Se uno Zavoli ha detto che la Rai perde di credibilità, e se il presidente Galimberti ha annunciato l’agonia del servizio pubblico televisivo, come ricorda il giornalista-regista bustocco, è segno certo che il male è noto. Meno, cosa fare per risalire la china. Prima di tutto, serve una «bonifica dei concetti» e delle parole stesse: togliersi false impressioni. Ad esempio: che alla Rai paghi l’odiato canone, mentre le tv private ti regalano lo show. Balle. «Il canone della tv commerciale è l’unico che non puoi evadere: lo paghi tutti i giorni al supermercato, il costo della pubblicità sui prodotti». Oppure: «la Rai deve stare sul mercato», assioma incontrovertibile per alcuni.
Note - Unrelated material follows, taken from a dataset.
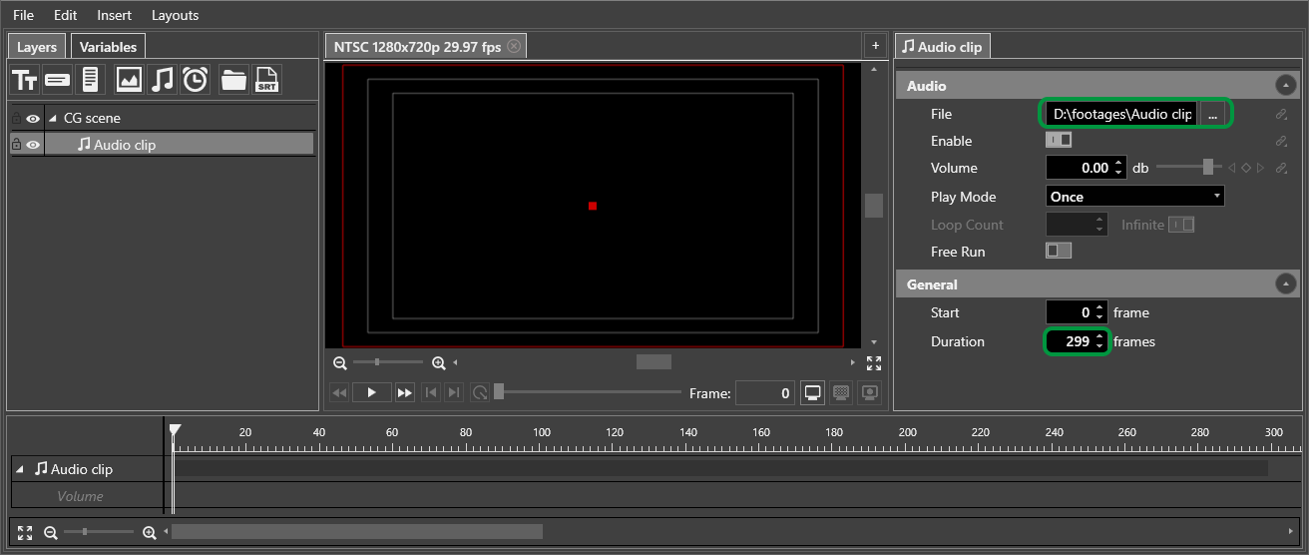Turn on the Free Run switch
The image size is (1309, 555).
(x=1058, y=251)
Ma, a ben pensarci, non era un servizio pubblico, come la scuola o l’ospedale? Invece no: pubblicità martellante, palinsesti identici a quelli della tv commerciale, programmi comprati "a pacchetto" da società esterne svilendo ed emarginando le grandi risorse interne di professionalità. Intanto, «lo Stato dà poche risorse al servizio pubblico, lo tiene in obbedienza»: non a qualche elevato principio costituzionale, ma alla partitocrazia e alle sue logiche spartitorie, implacabili e identiche dalla cosiddetta prima repubblica. «Una situazione aberrante, un po’ come qui avere i primari nominati dalla politica: se sei malato cerchi il chirurgo bravo, non quello di partito…».
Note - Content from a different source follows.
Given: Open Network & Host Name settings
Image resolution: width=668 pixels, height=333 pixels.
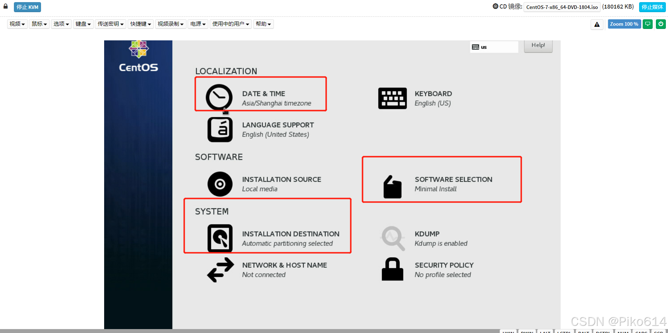Looking at the screenshot, I should [x=220, y=270].
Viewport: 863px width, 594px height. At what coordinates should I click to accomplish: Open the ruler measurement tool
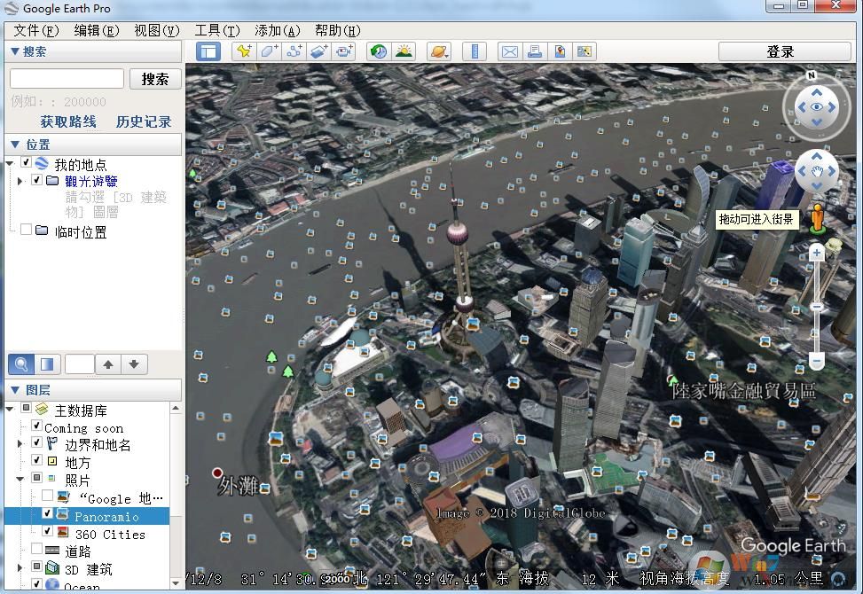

Nella situazione data, «a che serve la Rai? In trent’anni, nessun dirigente ha mai saputo dirmelo» lamenta Squizzato. Altrove lo specifica una legge fondativa, ad esempio per la BBC o la ARD tedesca («dove la domanda di che partito fosse il direttore lasciava interdetti i colleghi tedeschi»); qui invece «la Rai è bottino di guerra di chi vince le elezioni. Non bisogna lamentarsi se poi si perde, quando non si sono cambiate le regole finchè si governava». Il partitismo, «eredità del fascismo» con la sua pretesa di sussunzione dell’intera società nel corpo politico, domina e impera come ai tempi della "tessera del pane", e «chi, informando, dovrebbe controllare, è controllato». In tale circostanza «il problema non è solo Minzolini: è anche la Berlinguer», al di là dei giudizi di qualità. È la nomina voluta dalla politica, indipendentemente da tutto.
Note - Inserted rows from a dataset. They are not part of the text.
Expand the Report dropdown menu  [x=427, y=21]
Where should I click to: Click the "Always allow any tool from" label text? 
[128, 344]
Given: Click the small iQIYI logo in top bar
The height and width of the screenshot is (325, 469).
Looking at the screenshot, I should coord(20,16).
Si deve ripartire, insisteva Squizzato non dalla buona volontà ma dalle regole, quelle che oggi rendono irremovibili i direttori di tg (salvo Lerner, che a suo tempo fece l’atto molto poco italiano di dimettersi). A che serve la Rai, dunque? Si parlava di vendere vari canali, anche a centrosinistra: Squizzato ricorda al riguardo l’unica conversazione telefonica avuta con Prodi, allora al governo, e un recente confronto pubblico con un senatore di tale schieramento, imparentato con un potente editore. «Ai miei studenti del master di giornalismo a Milano, con la loro aspirazione giovanile a farsi sacerdoti della verità, dico che i giornalisti non devono mai dire il falso. Devono dire la verità, ma certo non sempre possono dirla tutta: quella scomoda per l’editore?». Chi dunque può dire tutta la verità, ma proprio tutta? Il servizio pubblico: ed è a quello che serve la Rai. Per raccontare l’Italia vera, non quella dei personaggi da talk show; per raccontare il lavoro, la ricerca, la cultura e lo spettacolo, la scienza, il volontariato; la vita quotidiana dei piccoli centri, della provincia, delle regioni.
«Il mio» conclude Squizzato «non è un esame morale, è culturale. La cultura individualista, edonista e narcisista prevalsa dagli anni Ottanta è saltata con la crisi. Sono fiducioso, non solo perchè ho il dovere dell’ottimismo, non solo perchè mi sembra che si comincia a capire, ma perchè la realtà è più forte dell’ideologia».